■ Work item
The expected answer is a single number, namely how many lines in the data below hold the word "back".

■ Records
###

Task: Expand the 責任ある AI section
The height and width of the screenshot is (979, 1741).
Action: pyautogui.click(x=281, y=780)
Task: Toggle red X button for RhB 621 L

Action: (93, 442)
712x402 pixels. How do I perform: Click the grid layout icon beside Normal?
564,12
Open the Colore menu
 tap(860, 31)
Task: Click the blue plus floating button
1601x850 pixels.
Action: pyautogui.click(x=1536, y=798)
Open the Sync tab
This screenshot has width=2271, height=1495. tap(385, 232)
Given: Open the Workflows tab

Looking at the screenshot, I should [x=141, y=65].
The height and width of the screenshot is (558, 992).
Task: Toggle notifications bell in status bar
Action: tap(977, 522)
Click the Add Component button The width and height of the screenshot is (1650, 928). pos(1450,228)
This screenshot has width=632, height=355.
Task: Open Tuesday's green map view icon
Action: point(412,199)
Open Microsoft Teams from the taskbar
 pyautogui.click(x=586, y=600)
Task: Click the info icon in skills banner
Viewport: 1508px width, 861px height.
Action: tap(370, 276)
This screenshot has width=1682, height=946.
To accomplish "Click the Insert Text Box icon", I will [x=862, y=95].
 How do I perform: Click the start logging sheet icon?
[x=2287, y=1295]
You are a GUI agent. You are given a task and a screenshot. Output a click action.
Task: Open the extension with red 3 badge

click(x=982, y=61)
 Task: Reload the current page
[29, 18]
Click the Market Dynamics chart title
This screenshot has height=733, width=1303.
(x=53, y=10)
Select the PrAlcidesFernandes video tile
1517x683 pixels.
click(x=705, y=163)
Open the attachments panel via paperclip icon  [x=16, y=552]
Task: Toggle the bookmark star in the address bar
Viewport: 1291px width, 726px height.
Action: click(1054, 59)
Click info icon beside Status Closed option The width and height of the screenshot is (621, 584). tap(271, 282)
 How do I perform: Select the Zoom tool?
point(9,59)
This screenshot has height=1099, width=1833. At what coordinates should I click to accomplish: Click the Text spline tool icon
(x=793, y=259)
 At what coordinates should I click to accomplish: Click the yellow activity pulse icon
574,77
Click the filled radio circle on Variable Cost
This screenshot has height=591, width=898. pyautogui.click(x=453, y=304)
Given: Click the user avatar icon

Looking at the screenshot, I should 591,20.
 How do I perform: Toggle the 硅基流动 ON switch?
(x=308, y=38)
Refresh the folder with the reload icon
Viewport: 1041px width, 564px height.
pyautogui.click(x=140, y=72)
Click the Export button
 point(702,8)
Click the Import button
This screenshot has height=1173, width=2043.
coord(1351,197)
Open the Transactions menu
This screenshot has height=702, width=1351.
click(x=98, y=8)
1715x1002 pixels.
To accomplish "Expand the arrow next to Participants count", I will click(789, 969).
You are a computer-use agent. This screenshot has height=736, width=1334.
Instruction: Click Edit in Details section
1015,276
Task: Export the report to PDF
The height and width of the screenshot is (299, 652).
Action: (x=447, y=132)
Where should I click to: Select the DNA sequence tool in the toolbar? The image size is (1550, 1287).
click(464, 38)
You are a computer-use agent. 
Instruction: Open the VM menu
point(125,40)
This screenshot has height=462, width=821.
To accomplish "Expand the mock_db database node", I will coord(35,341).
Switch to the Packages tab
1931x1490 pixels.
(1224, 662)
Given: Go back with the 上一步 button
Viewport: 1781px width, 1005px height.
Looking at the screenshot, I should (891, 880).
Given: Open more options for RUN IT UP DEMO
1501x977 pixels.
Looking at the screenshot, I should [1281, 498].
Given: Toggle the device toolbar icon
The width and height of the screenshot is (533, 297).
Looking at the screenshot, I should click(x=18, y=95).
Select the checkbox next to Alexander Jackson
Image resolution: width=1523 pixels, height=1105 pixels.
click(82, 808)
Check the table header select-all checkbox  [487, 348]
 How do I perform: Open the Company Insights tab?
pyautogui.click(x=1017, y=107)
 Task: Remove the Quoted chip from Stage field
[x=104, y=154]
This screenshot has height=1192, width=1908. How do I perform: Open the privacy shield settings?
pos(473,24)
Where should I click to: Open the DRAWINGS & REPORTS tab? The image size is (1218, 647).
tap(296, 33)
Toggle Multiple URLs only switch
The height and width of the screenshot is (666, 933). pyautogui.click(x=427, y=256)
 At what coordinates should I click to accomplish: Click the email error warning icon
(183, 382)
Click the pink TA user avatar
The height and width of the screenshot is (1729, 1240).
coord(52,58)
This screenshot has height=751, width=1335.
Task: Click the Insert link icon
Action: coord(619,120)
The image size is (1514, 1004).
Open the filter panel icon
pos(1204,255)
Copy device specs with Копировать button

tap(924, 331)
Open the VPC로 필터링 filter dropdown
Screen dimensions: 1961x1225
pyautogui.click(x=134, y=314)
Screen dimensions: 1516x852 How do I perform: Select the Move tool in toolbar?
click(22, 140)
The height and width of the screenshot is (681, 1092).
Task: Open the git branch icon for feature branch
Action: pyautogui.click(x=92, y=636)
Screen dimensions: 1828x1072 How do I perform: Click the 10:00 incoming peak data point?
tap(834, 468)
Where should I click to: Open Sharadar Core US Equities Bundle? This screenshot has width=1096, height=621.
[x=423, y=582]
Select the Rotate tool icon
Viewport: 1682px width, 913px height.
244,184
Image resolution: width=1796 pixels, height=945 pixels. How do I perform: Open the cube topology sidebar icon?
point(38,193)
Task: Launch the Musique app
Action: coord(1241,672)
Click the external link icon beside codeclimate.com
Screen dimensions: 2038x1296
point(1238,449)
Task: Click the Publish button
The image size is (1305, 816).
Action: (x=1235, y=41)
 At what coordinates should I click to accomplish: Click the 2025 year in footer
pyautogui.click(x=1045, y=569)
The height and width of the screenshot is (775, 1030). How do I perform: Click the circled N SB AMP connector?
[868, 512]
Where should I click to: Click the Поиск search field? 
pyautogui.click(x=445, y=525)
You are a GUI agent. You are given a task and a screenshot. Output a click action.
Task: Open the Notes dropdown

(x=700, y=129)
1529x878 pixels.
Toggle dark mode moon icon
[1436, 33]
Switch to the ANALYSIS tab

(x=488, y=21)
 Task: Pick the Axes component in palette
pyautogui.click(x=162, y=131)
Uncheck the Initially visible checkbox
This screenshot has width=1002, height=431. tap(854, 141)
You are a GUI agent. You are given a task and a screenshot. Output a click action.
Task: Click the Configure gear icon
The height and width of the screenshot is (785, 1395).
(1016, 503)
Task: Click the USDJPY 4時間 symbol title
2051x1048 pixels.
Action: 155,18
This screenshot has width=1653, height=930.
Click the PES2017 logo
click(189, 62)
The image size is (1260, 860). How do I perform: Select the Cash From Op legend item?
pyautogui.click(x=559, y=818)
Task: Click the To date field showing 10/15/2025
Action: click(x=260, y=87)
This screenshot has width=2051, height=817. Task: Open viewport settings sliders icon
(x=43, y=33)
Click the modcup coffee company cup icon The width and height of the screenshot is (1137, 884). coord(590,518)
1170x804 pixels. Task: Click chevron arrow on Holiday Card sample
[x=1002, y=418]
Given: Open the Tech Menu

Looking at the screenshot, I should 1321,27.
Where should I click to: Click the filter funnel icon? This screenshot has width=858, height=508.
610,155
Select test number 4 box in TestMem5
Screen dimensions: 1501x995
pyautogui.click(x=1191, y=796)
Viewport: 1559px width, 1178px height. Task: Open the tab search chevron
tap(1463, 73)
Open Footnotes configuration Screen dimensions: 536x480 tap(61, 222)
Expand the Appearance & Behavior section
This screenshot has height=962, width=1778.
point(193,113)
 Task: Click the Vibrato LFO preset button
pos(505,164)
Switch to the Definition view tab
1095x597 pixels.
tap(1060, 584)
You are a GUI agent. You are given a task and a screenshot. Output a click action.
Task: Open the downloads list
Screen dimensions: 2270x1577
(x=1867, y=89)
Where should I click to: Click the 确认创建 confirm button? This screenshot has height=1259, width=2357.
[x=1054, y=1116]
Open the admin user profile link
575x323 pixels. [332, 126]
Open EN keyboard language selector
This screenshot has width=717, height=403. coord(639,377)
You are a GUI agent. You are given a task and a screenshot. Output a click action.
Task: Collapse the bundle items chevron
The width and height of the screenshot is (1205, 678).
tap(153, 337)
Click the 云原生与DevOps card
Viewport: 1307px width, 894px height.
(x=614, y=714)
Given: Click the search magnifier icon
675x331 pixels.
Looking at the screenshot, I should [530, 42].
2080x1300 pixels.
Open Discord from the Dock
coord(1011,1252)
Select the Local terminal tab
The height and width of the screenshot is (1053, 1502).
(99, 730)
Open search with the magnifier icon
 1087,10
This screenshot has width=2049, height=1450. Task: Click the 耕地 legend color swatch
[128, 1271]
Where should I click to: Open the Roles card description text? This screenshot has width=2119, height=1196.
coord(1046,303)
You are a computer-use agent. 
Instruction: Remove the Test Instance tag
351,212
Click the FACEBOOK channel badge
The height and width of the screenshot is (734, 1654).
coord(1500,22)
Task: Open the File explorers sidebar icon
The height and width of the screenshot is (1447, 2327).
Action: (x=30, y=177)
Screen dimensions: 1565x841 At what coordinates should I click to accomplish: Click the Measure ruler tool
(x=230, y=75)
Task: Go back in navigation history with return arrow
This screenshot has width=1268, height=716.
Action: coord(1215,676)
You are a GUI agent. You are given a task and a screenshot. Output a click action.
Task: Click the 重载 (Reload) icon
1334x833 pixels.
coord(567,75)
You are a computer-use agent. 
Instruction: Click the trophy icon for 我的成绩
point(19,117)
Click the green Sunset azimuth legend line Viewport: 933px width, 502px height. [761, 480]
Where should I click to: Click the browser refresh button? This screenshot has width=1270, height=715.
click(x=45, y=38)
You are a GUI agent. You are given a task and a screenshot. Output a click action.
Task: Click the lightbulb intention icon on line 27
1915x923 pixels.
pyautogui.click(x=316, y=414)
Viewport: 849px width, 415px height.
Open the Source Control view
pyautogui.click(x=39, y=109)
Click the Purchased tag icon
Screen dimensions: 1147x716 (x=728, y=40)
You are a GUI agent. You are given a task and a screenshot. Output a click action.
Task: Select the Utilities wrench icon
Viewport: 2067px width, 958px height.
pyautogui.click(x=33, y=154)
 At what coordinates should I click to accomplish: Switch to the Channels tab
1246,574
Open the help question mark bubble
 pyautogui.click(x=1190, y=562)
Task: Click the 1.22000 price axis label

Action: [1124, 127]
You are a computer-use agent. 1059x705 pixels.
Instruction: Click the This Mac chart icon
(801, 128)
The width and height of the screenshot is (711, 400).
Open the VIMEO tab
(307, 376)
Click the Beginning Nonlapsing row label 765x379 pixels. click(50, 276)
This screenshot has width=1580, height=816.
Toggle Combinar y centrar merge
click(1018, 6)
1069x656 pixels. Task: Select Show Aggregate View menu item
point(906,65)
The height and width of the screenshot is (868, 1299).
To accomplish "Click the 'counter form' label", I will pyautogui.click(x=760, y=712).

###

■ Answer space
2